**Supplied data:**
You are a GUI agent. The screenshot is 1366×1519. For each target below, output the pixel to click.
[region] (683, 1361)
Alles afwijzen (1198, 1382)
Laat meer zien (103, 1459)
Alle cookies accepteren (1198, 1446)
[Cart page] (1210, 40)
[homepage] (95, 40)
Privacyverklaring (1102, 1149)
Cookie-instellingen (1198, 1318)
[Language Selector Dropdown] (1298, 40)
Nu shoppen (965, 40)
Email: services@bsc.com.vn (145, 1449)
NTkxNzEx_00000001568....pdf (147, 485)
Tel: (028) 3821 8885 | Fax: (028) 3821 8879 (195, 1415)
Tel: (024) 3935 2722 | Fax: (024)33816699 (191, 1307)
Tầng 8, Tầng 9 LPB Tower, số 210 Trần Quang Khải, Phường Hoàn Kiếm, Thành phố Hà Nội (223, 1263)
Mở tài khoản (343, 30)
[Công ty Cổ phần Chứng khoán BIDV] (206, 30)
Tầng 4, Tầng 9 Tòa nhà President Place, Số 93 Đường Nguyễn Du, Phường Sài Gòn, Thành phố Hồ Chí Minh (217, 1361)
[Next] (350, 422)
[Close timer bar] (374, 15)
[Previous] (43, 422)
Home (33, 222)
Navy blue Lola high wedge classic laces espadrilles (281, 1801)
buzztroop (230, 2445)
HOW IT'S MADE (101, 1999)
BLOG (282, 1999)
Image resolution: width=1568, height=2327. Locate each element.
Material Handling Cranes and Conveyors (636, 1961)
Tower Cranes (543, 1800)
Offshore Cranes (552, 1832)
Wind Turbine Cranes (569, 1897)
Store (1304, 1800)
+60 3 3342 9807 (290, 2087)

**Problem description:**
The expected output is the exact run of lines from the line with "Image resolution: width=1568, height=2327." through the last line of the material above.

**Reply to the exercise:**
Image resolution: width=1568, height=2327. Locate each element.
Material Handling Cranes and Conveyors (636, 1961)
Tower Cranes (543, 1800)
Offshore Cranes (552, 1832)
Wind Turbine Cranes (569, 1897)
Store (1304, 1800)
+60 3 3342 9807 (290, 2087)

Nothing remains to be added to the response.